[Records from a collection]
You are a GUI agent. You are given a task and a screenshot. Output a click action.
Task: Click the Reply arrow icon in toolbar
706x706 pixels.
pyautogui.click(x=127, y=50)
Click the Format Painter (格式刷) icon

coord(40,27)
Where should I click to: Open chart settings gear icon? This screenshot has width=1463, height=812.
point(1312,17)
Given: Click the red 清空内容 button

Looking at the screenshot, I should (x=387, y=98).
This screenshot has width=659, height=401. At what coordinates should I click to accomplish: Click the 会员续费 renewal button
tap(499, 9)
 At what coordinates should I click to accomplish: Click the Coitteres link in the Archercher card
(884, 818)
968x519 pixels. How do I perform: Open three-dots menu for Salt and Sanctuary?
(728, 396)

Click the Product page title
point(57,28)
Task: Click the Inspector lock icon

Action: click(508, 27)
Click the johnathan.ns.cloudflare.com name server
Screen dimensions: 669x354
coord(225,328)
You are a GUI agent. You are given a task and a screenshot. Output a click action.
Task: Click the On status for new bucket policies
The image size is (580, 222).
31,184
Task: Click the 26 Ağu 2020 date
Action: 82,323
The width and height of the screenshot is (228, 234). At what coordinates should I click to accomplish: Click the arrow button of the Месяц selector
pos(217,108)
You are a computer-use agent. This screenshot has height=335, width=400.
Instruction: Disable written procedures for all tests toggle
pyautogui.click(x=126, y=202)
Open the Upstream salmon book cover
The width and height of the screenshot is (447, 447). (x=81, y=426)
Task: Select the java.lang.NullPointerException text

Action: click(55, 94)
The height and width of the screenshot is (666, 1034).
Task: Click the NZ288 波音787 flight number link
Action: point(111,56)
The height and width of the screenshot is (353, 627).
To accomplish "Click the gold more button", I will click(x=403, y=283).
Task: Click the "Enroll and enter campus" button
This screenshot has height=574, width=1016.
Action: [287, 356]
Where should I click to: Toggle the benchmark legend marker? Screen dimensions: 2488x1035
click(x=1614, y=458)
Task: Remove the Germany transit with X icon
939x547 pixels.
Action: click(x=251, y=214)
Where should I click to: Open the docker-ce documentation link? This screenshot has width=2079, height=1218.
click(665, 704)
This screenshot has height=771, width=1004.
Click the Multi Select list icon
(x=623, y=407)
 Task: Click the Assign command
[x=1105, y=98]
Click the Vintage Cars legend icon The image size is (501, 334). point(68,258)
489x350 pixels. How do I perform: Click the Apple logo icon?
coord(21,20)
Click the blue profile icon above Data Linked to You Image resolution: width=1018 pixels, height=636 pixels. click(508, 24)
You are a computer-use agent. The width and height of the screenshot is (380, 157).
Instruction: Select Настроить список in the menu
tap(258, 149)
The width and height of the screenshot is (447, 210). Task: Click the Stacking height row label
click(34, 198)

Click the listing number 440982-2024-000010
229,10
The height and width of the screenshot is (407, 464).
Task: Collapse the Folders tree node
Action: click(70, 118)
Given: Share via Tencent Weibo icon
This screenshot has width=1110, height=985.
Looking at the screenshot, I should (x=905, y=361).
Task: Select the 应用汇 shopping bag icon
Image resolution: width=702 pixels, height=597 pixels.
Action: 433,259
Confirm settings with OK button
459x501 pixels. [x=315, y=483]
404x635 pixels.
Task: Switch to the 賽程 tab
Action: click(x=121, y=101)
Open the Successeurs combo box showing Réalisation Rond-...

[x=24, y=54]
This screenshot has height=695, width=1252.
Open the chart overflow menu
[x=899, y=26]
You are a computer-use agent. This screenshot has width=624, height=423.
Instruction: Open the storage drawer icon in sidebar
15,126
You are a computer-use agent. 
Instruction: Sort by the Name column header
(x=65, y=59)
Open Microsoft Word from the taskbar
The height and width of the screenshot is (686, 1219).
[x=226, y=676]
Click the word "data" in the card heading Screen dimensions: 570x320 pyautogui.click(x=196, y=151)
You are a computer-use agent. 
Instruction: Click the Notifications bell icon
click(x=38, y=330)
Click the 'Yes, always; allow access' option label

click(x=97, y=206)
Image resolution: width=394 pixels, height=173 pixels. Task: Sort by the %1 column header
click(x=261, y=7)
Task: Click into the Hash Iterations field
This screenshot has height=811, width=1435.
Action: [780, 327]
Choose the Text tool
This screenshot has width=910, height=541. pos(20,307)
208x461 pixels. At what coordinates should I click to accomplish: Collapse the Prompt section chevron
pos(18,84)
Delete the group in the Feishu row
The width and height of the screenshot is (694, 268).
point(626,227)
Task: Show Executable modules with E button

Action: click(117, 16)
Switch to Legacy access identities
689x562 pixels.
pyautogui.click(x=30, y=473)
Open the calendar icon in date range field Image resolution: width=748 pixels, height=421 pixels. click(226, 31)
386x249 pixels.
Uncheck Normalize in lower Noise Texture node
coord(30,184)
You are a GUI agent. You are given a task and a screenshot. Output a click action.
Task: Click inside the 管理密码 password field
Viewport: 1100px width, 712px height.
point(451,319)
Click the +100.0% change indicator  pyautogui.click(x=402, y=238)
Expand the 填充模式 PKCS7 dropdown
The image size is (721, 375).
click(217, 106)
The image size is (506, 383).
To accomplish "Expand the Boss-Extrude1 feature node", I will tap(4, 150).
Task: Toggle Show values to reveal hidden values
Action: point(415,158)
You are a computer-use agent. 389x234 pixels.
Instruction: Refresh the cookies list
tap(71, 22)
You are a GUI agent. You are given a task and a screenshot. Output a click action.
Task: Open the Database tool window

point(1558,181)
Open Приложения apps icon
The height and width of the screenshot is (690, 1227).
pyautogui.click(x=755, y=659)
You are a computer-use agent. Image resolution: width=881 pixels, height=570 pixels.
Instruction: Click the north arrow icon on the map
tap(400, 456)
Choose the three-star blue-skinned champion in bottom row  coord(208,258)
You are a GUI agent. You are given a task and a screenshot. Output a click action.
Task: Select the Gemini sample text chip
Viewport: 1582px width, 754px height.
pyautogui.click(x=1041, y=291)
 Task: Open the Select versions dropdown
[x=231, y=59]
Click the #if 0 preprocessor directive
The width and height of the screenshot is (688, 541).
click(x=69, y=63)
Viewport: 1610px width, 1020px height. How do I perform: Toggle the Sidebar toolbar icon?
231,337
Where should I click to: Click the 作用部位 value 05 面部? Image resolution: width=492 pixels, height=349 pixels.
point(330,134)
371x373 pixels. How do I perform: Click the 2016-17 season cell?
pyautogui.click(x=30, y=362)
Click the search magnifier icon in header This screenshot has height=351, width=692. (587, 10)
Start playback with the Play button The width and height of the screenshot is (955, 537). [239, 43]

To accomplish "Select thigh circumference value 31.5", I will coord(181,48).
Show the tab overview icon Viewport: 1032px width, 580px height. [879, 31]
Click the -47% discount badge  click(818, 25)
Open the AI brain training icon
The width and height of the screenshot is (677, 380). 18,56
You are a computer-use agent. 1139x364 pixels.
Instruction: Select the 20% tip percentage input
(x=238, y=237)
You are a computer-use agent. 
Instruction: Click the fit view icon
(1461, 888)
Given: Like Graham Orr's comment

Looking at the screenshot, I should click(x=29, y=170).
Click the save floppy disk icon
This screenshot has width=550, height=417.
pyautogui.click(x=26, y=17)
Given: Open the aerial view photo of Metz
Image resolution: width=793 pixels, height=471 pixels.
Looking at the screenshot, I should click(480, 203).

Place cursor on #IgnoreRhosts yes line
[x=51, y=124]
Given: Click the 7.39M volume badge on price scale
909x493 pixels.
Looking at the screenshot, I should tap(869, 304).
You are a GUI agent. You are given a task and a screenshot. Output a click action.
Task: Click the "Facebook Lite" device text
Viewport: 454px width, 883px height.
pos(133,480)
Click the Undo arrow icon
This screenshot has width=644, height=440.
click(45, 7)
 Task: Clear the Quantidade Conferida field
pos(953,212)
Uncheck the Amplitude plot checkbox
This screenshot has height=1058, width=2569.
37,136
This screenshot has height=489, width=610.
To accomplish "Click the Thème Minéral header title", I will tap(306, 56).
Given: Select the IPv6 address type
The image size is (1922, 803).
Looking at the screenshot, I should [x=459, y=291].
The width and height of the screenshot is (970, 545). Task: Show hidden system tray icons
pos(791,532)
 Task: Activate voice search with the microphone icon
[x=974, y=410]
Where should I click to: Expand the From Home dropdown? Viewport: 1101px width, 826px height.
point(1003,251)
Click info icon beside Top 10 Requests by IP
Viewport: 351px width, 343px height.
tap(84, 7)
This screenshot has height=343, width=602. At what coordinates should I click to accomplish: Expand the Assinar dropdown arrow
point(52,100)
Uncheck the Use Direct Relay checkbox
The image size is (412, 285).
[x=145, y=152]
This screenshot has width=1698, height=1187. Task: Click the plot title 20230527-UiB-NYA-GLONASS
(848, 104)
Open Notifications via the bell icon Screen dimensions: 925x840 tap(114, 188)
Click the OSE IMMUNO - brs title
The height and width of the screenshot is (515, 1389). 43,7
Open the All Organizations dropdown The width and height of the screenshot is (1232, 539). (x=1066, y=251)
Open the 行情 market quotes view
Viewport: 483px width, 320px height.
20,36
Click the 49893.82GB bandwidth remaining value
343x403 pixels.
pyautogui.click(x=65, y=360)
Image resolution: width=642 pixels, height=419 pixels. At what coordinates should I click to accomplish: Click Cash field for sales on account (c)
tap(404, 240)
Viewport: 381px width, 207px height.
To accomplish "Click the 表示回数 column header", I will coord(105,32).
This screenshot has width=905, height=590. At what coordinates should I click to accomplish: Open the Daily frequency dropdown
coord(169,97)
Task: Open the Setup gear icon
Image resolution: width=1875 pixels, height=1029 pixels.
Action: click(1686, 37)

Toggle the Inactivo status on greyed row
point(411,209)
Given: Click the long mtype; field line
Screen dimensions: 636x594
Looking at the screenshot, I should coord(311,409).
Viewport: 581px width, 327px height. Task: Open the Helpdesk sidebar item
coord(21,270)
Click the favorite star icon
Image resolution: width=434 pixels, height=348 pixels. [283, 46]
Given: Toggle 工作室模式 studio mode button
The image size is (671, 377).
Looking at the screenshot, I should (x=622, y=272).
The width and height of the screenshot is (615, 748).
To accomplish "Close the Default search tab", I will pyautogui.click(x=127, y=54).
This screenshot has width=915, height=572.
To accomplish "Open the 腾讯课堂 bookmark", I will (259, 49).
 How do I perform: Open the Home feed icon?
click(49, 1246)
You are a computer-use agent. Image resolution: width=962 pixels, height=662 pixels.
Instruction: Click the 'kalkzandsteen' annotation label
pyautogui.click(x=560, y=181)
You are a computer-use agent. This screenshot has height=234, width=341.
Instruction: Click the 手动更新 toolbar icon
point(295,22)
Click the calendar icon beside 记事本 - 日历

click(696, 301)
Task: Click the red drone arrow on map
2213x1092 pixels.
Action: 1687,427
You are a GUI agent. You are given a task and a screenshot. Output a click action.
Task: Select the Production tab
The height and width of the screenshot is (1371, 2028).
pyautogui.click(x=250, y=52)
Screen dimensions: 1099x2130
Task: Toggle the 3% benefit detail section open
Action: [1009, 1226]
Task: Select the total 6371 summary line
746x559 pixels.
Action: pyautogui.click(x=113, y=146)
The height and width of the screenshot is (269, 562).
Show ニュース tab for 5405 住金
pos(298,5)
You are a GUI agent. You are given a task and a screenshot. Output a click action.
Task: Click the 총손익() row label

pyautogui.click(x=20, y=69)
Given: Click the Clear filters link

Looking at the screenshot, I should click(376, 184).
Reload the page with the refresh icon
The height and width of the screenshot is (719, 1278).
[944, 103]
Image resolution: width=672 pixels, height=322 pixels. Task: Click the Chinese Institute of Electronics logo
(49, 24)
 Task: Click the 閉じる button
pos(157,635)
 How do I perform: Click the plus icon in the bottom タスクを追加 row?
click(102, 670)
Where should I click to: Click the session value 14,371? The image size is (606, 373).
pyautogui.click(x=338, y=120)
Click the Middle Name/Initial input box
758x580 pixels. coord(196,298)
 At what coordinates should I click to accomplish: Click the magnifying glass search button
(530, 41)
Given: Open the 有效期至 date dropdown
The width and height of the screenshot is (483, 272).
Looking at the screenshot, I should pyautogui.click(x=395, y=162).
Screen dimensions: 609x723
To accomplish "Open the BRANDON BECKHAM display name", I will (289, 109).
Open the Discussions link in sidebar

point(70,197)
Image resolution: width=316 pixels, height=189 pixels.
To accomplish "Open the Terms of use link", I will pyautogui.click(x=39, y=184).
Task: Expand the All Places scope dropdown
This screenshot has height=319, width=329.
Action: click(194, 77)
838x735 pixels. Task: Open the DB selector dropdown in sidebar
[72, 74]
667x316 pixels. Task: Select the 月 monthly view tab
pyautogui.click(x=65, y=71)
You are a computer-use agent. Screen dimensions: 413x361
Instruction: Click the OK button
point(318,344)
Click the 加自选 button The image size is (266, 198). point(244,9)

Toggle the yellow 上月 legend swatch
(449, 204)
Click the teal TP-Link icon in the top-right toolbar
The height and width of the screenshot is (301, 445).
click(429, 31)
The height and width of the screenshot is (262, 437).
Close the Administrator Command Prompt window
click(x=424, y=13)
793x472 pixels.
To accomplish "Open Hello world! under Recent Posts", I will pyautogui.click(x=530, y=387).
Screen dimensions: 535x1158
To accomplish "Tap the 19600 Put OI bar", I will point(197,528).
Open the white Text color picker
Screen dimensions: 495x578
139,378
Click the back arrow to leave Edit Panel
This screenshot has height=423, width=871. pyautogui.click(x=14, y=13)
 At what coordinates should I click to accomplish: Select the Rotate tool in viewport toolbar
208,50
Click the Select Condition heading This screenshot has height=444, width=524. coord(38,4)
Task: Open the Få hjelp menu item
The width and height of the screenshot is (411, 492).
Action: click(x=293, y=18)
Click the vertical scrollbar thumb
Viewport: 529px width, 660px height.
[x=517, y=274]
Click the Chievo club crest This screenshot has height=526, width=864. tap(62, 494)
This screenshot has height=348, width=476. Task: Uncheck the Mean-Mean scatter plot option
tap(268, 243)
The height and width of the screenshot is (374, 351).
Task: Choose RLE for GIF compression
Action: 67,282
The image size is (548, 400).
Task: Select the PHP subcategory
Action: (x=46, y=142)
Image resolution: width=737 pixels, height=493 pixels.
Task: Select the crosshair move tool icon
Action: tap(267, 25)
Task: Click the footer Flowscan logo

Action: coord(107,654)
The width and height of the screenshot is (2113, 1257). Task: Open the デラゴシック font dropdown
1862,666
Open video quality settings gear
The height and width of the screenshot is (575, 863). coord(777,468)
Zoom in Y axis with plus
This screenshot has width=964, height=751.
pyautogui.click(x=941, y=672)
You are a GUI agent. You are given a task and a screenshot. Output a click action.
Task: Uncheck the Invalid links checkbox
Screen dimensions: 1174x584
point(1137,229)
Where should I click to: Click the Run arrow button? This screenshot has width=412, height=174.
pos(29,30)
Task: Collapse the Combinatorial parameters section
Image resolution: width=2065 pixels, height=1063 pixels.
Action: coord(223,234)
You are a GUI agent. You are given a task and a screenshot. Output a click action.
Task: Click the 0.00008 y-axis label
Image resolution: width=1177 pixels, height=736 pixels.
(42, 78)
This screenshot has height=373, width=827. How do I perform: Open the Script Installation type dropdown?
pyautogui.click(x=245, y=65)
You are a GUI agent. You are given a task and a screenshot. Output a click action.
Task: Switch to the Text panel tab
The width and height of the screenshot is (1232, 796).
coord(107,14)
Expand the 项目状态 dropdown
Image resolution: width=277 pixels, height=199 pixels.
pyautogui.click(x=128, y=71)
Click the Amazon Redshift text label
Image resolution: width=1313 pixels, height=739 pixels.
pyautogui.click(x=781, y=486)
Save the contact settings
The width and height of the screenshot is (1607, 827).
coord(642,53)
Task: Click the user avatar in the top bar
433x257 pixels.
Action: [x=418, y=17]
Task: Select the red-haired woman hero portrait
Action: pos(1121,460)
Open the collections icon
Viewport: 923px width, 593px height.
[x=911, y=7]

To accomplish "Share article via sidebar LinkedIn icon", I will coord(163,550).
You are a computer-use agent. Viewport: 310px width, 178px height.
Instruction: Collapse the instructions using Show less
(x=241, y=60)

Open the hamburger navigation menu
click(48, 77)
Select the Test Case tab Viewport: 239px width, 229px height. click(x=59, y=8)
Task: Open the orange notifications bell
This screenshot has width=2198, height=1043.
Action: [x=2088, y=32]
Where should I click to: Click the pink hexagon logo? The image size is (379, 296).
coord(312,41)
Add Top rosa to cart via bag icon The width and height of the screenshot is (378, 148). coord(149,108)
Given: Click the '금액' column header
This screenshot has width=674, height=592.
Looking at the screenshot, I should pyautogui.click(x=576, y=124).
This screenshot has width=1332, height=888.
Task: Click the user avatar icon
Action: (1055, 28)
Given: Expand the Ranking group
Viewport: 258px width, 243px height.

• Aim of the task
Copy out the material from its start through the line containing "Looking at the screenshot, I should (x=387, y=98).", with nothing changed.

• Full output
You are a GUI agent. You are given a task and a screenshot. Output a click action.
Task: Click the Reply arrow icon in toolbar
706x706 pixels.
pyautogui.click(x=127, y=50)
Click the Format Painter (格式刷) icon

coord(40,27)
Where should I click to: Open chart settings gear icon? This screenshot has width=1463, height=812.
point(1312,17)
Given: Click the red 清空内容 button

Looking at the screenshot, I should (x=387, y=98).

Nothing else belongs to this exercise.